> **EXERCISE MATERIALS**:

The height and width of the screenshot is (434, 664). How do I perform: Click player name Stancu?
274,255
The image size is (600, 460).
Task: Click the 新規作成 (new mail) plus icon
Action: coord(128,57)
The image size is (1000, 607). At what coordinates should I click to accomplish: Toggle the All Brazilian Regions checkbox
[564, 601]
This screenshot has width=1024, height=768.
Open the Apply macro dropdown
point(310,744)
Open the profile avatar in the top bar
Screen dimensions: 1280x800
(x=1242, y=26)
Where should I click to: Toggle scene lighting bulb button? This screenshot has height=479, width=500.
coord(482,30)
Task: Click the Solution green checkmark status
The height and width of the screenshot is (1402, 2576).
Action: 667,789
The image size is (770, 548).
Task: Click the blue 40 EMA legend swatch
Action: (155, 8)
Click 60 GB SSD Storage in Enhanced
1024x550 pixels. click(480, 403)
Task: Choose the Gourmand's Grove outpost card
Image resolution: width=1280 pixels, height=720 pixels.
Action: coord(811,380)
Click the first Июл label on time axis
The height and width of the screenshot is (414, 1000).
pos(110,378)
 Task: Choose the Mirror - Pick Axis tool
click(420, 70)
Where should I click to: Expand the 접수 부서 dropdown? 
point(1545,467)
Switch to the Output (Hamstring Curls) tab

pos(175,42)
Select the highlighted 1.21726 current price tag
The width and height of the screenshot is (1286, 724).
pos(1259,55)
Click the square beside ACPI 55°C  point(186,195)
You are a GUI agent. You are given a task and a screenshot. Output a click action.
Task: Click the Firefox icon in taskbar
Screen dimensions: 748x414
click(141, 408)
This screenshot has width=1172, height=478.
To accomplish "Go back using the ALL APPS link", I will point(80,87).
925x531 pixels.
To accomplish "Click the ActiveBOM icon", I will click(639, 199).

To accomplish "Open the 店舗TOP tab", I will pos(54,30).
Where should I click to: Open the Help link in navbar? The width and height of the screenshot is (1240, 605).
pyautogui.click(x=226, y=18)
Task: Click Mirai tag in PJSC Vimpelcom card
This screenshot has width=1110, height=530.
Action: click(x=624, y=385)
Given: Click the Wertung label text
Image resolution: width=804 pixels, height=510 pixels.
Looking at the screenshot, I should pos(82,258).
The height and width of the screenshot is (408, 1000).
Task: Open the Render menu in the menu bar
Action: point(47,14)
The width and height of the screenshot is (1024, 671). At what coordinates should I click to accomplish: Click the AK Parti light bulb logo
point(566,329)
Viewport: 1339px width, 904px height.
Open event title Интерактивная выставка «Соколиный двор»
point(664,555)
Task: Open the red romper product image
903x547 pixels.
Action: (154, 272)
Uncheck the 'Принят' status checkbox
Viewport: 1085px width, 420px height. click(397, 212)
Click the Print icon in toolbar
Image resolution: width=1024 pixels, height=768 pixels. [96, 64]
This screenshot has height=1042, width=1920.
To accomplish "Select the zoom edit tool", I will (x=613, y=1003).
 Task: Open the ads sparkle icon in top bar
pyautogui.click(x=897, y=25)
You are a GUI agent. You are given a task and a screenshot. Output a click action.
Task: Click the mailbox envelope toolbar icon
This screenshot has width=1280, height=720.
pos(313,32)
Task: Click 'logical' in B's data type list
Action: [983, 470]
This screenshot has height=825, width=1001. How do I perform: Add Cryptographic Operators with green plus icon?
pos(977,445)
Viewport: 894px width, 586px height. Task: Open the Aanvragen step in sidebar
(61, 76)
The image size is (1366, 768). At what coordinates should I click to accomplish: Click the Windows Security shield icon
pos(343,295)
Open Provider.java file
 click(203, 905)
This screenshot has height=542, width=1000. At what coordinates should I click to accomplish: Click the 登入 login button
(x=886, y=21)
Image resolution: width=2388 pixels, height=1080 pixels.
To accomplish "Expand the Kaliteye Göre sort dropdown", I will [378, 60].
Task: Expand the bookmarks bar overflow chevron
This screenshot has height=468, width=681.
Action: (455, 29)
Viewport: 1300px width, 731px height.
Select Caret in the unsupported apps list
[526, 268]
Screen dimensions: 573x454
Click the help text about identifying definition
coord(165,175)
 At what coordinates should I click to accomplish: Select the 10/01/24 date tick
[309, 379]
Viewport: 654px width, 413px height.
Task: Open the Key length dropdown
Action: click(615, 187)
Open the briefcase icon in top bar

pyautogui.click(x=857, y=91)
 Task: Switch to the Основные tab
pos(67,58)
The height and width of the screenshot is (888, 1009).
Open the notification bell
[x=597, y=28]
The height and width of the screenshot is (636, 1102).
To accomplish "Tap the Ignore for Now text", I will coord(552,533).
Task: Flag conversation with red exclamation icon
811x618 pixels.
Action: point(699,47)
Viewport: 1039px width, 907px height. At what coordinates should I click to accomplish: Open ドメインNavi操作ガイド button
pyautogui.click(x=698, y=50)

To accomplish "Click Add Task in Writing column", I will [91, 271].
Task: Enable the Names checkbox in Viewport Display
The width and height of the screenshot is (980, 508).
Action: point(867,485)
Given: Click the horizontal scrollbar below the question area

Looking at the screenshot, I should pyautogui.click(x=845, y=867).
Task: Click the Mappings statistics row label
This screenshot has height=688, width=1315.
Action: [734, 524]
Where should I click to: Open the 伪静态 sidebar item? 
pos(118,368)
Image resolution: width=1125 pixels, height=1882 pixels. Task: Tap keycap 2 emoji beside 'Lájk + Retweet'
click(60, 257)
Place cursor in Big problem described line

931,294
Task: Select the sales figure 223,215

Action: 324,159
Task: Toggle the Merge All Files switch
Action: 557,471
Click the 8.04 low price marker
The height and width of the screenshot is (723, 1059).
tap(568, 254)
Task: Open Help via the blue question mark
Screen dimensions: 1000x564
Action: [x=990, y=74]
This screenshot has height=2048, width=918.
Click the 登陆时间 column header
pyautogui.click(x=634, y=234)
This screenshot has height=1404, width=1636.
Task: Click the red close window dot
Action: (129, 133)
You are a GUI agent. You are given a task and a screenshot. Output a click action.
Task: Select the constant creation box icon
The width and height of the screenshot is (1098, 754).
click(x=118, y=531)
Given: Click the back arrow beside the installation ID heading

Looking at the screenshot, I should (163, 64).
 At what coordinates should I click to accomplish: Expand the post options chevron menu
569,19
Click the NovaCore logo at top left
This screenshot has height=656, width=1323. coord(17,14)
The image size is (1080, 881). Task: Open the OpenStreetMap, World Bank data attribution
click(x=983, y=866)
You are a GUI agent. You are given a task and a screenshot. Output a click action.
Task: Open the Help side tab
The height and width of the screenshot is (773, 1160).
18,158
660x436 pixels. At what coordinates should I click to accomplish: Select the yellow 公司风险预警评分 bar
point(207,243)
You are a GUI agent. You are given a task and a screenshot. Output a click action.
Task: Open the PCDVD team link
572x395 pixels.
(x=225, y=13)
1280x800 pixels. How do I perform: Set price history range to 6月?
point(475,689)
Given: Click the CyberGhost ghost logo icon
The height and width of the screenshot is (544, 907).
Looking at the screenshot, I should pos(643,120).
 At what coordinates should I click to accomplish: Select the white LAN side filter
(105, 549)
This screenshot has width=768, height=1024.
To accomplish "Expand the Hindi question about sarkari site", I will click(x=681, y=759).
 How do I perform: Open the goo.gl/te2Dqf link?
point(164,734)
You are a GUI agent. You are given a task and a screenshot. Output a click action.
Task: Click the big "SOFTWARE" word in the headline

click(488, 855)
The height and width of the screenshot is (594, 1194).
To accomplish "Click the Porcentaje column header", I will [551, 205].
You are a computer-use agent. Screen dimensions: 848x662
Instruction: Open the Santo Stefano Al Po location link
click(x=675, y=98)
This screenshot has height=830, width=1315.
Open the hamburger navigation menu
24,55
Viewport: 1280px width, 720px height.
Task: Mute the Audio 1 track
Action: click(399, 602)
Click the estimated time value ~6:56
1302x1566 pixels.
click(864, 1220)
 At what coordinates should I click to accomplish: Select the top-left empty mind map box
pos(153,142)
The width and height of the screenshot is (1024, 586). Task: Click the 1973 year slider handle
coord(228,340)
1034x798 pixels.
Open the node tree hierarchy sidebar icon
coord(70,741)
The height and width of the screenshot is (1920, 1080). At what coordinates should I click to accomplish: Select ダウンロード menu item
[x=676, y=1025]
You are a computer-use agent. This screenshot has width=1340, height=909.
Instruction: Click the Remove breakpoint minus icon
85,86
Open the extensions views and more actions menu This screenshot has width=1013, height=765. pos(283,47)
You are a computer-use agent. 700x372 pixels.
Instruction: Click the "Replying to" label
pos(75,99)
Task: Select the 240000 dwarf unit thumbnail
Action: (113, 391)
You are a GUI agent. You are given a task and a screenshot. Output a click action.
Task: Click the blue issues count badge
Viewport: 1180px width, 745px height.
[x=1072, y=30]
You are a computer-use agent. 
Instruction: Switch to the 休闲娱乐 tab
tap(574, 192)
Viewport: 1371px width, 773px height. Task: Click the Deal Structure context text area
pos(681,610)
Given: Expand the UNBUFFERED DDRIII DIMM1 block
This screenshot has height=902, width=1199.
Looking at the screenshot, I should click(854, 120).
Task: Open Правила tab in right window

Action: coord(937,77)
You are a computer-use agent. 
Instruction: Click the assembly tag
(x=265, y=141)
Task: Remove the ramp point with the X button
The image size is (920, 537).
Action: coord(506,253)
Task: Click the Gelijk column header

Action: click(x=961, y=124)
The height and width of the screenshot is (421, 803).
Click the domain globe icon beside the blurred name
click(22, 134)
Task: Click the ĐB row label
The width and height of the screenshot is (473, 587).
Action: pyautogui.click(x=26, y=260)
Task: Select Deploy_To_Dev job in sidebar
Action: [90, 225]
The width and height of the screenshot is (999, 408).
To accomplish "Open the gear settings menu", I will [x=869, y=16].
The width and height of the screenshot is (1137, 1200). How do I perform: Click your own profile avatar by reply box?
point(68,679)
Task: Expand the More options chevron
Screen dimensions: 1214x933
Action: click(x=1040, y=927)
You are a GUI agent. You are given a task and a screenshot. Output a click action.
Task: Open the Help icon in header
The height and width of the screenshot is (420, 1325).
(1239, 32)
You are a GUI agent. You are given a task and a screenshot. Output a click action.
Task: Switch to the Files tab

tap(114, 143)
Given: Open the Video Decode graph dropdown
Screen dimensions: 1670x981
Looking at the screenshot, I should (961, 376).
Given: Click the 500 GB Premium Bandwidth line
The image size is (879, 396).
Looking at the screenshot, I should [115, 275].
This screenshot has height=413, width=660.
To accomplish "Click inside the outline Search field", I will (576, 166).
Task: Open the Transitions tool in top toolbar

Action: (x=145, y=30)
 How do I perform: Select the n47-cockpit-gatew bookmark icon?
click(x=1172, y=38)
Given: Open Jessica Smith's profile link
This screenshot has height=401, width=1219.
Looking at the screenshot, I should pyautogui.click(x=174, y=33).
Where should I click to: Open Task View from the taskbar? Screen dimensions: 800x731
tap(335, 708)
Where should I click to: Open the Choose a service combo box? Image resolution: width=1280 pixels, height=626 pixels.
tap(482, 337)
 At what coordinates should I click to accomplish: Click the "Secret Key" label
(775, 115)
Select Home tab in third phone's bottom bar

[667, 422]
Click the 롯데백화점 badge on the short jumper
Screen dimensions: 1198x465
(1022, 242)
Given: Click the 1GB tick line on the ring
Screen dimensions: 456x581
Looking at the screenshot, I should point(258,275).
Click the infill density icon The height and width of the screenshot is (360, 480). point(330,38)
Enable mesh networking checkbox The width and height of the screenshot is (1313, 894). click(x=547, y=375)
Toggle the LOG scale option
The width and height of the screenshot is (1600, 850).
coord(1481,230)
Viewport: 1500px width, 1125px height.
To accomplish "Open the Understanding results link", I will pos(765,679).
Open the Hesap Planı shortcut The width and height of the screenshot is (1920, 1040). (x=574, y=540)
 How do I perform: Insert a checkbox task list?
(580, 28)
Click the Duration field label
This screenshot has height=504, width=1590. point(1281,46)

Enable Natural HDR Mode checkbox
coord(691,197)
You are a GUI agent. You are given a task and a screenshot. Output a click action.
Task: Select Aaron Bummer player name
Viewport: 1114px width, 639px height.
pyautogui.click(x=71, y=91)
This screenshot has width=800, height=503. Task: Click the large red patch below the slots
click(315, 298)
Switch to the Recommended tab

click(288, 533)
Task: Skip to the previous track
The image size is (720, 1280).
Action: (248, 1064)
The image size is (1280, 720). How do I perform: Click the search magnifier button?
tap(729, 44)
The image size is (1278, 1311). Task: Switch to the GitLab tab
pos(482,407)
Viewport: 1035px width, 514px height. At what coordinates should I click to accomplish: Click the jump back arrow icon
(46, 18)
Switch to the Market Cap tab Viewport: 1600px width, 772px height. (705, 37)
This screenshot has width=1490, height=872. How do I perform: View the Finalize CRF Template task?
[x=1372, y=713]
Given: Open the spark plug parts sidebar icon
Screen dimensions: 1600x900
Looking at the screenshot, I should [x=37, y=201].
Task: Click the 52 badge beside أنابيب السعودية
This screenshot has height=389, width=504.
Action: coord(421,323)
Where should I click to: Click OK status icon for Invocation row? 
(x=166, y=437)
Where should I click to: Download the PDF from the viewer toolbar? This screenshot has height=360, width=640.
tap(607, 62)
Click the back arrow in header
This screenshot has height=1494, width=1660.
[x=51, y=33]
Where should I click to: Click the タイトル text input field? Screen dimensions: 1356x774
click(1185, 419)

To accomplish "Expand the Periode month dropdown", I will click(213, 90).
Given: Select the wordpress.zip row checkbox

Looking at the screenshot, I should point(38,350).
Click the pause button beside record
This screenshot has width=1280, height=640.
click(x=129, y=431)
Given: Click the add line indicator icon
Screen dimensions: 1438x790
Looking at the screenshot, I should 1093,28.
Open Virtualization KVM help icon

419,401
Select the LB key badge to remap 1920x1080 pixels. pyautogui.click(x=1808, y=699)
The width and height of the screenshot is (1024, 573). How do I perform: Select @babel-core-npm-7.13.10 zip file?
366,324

> **WORK INSTRUCTION**:
Look through the entries above and quote exactly the lines from the line with "Where should I click to: Open the Help" to the line with "Given: Click the Wertung label text", counting both of those lines.

> **WRITTEN RESPONSE**:
Where should I click to: Open the Help link in navbar? The width and height of the screenshot is (1240, 605).
pyautogui.click(x=226, y=18)
Task: Click Mirai tag in PJSC Vimpelcom card
This screenshot has width=1110, height=530.
Action: click(x=624, y=385)
Given: Click the Wertung label text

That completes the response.